For some farms, especially larger operations in remote areas, there is no Plan B to harvest crops or care for livestock if many of their workers get deported. “The system is not prepared for that; it doesn’t have the capacity to handle things like that,” Stup said. “A remote, large dairy farm that loses a significant part of its workforce — that’s an animal welfare issue waiting to happen.”

Agricultural trade organizations have expressed concern about the impact of mass deportations on the food supply, particularly on labor-intensive fruit, vegetable, and dairy farms. In April, President Trump suggested at a Cabinet meeting that unauthorized farmworkers could be granted legal residency if employers vouch for them.

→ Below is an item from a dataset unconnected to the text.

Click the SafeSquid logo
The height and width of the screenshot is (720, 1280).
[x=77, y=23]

“So a farmer will come in with a letter concerning certain people, saying they’re great, they’re working hard. We’re going to slow it down a little bit for them, and then we’re going to ultimately bring them back. They’ll go out. They’re going to come back as legal workers,” Trump said.

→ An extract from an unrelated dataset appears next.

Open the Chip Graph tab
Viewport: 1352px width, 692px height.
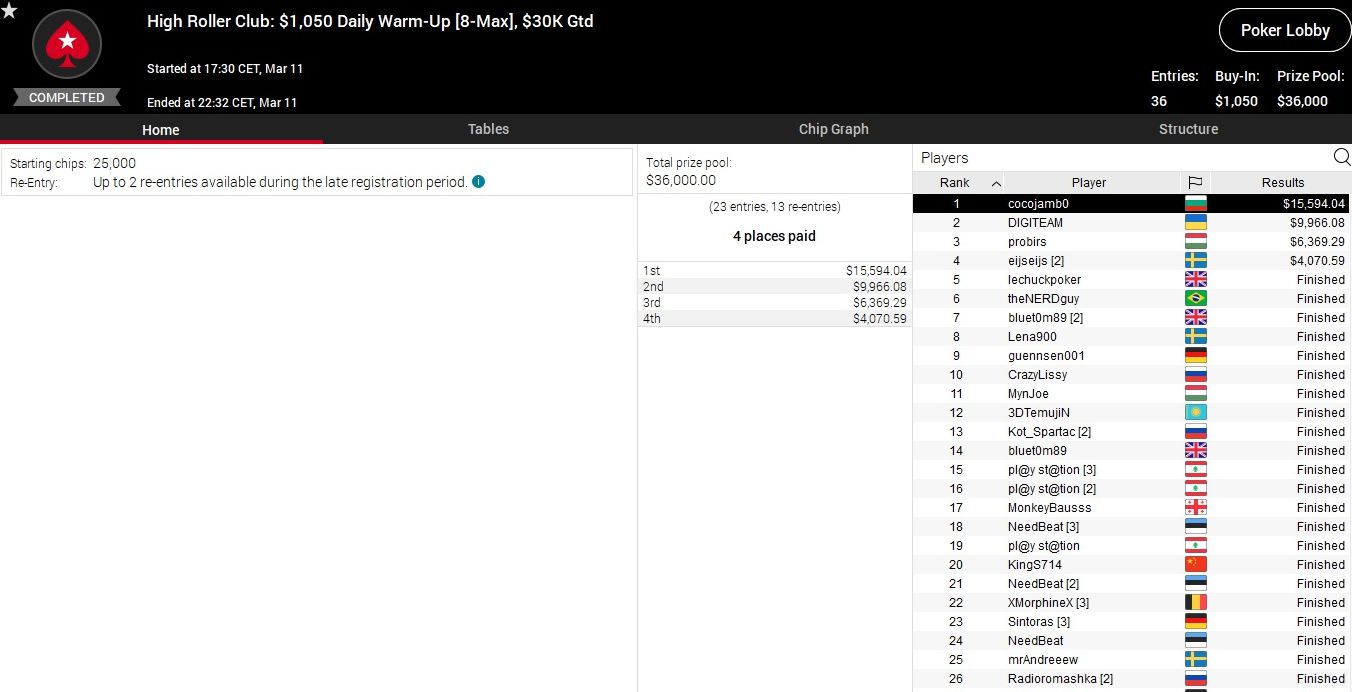click(833, 129)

The president reiterated that idea in June. “We’re looking at doing something where, in the case of good, reputable farmers, they can take responsibility for the people that they hire and let them have responsibility, because we can’t put the farms out of business,” Trump said at a press conference. “And at the same time, we don’t want to hurt people that aren’t criminals.”

The administration has not provided details or clarifications about what exactly it would “slow down” for farmworkers facing deportation, how farmers would “take responsibility” for workers, why workers would need to leave the country to receive legal residency, or how it would be granted or on what terms.  

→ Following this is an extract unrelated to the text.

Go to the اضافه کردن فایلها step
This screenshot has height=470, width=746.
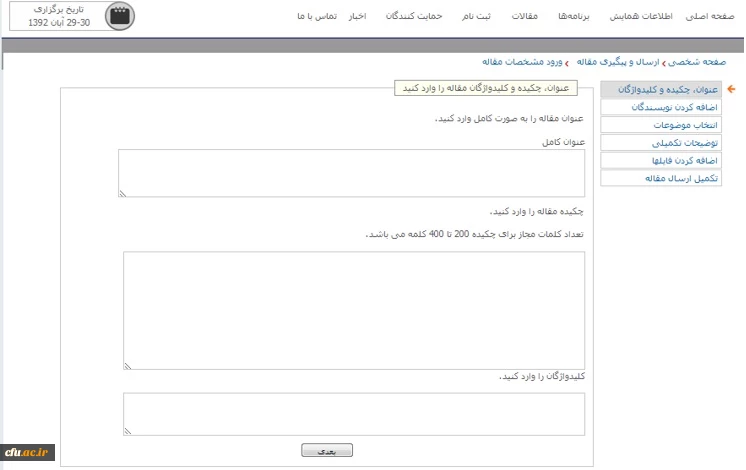pos(660,160)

A White House official reportedly told NBC News that President Trump wants to expand the H-2A and H-2B visa programs that allow employers to hire immigrant workers for temporary or seasonal jobs. Employers can only hire migrant workers through these programs after demonstrating they were unable to hire U.S.-born workers at a local prevailing wage. The Biden administration changed the methodology for calculating the rate for H-2A workers, which resulted in a larger pay increase for some of them this year. Some farm organizations, including the NCAE and the Farm Bureau, want the Trump administration to roll back that change and expand the H-2A program to cover year-round workers, especially for dairy and livestock farms.

Source: USDA, Economic Research Service using data from the U.S. Dept. of Labor and the U.S. Dept. of State.

The number of farmworkers hired on H-2A visas has quadrupled over the past decade, and the number of meatpacking plants granted H-2B visas increased sixfold from 2015–2023, according to U.S. Department of Labor data. H-2 visa programs could grow even more if immigration enforcement ramps up and more unauthorized food workers are deported. Brownfield Ag News reported that the Department of Labor received nearly 20% more H-2A applications in the first quarter of 2025, which Marsh of the NCAE attributed to farmer anticipation of worker deportations. 

Farms incur extra costs to hire H-2A workers because they must provide them with housing, meals, and transportation. At the same time, H-2 visa holders have suffered from serious labor abuses, including human trafficking and wage theft, and the programs’ insufficient oversight has been well documented.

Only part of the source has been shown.